Saved data entries:
---*---

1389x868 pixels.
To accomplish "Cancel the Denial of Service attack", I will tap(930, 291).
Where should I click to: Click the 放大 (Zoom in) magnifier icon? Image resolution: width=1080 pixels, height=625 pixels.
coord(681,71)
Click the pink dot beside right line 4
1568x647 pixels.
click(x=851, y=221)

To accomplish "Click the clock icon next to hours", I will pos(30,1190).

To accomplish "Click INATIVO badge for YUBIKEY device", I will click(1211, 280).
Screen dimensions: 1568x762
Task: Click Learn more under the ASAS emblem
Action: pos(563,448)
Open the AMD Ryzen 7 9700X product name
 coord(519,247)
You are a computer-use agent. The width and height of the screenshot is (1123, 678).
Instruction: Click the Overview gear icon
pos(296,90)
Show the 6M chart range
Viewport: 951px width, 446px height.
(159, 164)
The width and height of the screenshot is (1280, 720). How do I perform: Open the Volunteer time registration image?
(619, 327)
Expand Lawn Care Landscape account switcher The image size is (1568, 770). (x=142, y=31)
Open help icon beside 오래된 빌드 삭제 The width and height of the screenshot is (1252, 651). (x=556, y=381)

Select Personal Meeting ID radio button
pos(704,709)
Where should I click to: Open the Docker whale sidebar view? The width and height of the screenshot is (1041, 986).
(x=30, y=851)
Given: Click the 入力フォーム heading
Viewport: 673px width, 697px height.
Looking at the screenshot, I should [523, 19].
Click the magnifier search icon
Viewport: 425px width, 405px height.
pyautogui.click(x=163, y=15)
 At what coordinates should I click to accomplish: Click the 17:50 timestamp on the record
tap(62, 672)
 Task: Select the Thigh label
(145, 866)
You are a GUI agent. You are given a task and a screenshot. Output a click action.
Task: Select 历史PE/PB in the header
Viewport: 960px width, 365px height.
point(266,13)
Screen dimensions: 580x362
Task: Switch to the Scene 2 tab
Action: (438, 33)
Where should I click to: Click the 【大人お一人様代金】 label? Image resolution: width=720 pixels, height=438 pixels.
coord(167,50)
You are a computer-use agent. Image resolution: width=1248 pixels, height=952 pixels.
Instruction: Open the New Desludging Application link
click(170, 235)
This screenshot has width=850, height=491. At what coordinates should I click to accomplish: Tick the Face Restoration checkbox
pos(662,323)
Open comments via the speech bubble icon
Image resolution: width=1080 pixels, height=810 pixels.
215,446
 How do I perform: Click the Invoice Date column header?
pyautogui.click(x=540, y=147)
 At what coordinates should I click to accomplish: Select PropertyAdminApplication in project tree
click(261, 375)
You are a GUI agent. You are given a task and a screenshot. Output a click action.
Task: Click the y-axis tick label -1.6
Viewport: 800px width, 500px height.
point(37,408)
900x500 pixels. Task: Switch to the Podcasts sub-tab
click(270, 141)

---*---

All of the records must be retyped exactly as they are.

1389x868 pixels.
To accomplish "Cancel the Denial of Service attack", I will tap(930, 291).
Where should I click to: Click the 放大 (Zoom in) magnifier icon? Image resolution: width=1080 pixels, height=625 pixels.
coord(681,71)
Click the pink dot beside right line 4
1568x647 pixels.
click(x=851, y=221)

To accomplish "Click the clock icon next to hours", I will pos(30,1190).

To accomplish "Click INATIVO badge for YUBIKEY device", I will click(1211, 280).
Screen dimensions: 1568x762
Task: Click Learn more under the ASAS emblem
Action: pos(563,448)
Open the AMD Ryzen 7 9700X product name
 coord(519,247)
You are a computer-use agent. The width and height of the screenshot is (1123, 678).
Instruction: Click the Overview gear icon
pos(296,90)
Show the 6M chart range
Viewport: 951px width, 446px height.
(159, 164)
The width and height of the screenshot is (1280, 720). How do I perform: Open the Volunteer time registration image?
(619, 327)
Expand Lawn Care Landscape account switcher The image size is (1568, 770). (x=142, y=31)
Open help icon beside 오래된 빌드 삭제 The width and height of the screenshot is (1252, 651). (x=556, y=381)

Select Personal Meeting ID radio button
pos(704,709)
Where should I click to: Open the Docker whale sidebar view? The width and height of the screenshot is (1041, 986).
(x=30, y=851)
Given: Click the 入力フォーム heading
Viewport: 673px width, 697px height.
Looking at the screenshot, I should [523, 19].
Click the magnifier search icon
Viewport: 425px width, 405px height.
pyautogui.click(x=163, y=15)
 At what coordinates should I click to accomplish: Click the 17:50 timestamp on the record
tap(62, 672)
 Task: Select the Thigh label
(145, 866)
You are a GUI agent. You are given a task and a screenshot. Output a click action.
Task: Select 历史PE/PB in the header
Viewport: 960px width, 365px height.
point(266,13)
Screen dimensions: 580x362
Task: Switch to the Scene 2 tab
Action: (438, 33)
Where should I click to: Click the 【大人お一人様代金】 label? Image resolution: width=720 pixels, height=438 pixels.
coord(167,50)
You are a computer-use agent. Image resolution: width=1248 pixels, height=952 pixels.
Instruction: Open the New Desludging Application link
click(170, 235)
This screenshot has width=850, height=491. At what coordinates should I click to accomplish: Tick the Face Restoration checkbox
pos(662,323)
Open comments via the speech bubble icon
Image resolution: width=1080 pixels, height=810 pixels.
215,446
 How do I perform: Click the Invoice Date column header?
pyautogui.click(x=540, y=147)
 At what coordinates should I click to accomplish: Select PropertyAdminApplication in project tree
click(261, 375)
You are a GUI agent. You are given a task and a screenshot. Output a click action.
Task: Click the y-axis tick label -1.6
Viewport: 800px width, 500px height.
point(37,408)
900x500 pixels. Task: Switch to the Podcasts sub-tab
click(270, 141)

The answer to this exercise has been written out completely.